For those who insist on honesty, this is the reality. No matter how much we may protest, hate or despise it, the fact is that when any of us is in mortal danger, we do one thing: call the police. And we call them for one reason: they have guns. No one can deny this. Those who do, lie first to themselves, then everyone else.

And those who act as if it’s some perverse cliché, that “the only thing that can beat a bad guy with a gun is a good guy with a gun,” would call the good guys with guns themselves, if they were endangered by the bad guys with guns. All of us know this. The only difference is that some of us acknowledge what all of us know to be true.

All that anyone wants in that moment of supreme horror is one thing: for the good guy with the gun to show up.
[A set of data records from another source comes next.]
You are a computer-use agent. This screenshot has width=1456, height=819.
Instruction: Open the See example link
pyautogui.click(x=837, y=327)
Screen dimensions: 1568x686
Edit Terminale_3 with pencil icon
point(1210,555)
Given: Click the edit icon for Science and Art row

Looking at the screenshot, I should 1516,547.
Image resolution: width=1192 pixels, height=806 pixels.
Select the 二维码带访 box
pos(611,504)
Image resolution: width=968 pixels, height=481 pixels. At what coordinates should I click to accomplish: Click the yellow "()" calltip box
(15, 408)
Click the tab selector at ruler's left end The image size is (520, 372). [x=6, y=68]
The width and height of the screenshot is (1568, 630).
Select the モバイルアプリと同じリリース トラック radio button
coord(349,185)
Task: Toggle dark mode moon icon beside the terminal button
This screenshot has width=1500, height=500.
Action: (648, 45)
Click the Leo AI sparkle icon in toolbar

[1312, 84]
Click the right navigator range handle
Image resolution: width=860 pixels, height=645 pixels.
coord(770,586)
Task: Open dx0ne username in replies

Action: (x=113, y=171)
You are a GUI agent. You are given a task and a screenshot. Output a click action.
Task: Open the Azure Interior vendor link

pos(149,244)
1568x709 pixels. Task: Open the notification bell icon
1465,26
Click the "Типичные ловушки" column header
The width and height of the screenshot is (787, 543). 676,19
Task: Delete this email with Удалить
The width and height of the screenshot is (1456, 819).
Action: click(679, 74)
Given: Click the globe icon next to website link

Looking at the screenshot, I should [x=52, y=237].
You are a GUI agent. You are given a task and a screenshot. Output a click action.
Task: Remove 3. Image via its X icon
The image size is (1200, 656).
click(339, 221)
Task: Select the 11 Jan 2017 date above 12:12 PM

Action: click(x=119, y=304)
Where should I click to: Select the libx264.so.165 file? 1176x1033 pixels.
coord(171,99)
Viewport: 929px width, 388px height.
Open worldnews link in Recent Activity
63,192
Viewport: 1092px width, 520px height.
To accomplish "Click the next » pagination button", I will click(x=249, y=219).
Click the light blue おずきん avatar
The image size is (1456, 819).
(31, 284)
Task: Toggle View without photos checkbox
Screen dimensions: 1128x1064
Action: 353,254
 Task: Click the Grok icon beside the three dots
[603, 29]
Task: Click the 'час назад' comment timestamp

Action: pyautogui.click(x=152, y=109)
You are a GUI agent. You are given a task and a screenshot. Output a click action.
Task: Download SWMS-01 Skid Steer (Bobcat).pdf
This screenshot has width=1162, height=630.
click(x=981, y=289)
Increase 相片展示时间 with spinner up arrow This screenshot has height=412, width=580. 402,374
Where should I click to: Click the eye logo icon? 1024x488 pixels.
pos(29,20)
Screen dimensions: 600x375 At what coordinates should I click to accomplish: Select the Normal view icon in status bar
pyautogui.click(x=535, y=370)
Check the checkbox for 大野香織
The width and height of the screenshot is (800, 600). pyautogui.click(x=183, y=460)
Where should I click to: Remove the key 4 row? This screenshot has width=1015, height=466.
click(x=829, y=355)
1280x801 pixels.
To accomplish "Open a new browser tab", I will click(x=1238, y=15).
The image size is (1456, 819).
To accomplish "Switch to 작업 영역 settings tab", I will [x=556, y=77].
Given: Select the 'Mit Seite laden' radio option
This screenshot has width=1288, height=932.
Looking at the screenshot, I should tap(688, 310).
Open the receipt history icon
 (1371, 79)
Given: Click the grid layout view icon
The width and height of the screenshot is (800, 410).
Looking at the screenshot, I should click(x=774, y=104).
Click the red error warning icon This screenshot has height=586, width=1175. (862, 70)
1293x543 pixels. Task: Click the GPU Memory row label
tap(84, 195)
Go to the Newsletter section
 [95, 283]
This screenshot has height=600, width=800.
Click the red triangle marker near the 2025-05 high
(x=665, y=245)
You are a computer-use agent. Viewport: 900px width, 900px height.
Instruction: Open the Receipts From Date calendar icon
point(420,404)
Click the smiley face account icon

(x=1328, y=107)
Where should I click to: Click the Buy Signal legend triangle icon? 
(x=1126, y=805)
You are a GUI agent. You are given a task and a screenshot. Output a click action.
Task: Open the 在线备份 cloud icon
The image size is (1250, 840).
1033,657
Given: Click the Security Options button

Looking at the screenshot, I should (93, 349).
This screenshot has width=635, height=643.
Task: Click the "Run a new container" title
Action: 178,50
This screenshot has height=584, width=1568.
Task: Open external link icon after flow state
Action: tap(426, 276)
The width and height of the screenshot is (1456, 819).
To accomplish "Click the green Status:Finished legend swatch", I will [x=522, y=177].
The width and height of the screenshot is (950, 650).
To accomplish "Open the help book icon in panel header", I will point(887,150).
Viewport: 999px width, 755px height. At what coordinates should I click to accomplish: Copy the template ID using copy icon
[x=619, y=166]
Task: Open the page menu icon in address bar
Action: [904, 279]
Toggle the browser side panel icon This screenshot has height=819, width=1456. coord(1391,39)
Many have decried as “crazy” the idea that teachers, or at least some of them, should be armed. I agree. It is crazy. But not the idea itself; rather, the fact that the question must be on the table at all. Having armed guards at schools should also be on the table. Schools in Israel have had armed guards for many years, and school shootings are virtually non-existent there. A wide variety of policy ideas should be considered. Somehow, we must be able to communicate to would-be shooters that their contemplated crimes will either be impossible, or swiftly stopped.

For students, for parents and for teachers, waiting even 10 minutes for the arrival of police is like waiting an eternity. And while I was blessed to not have body bags at the end of my own frightful experience, I know what that eternity feels like.

All that anyone wants in that moment of supreme horror is one thing: for the good guy with the gun to show up.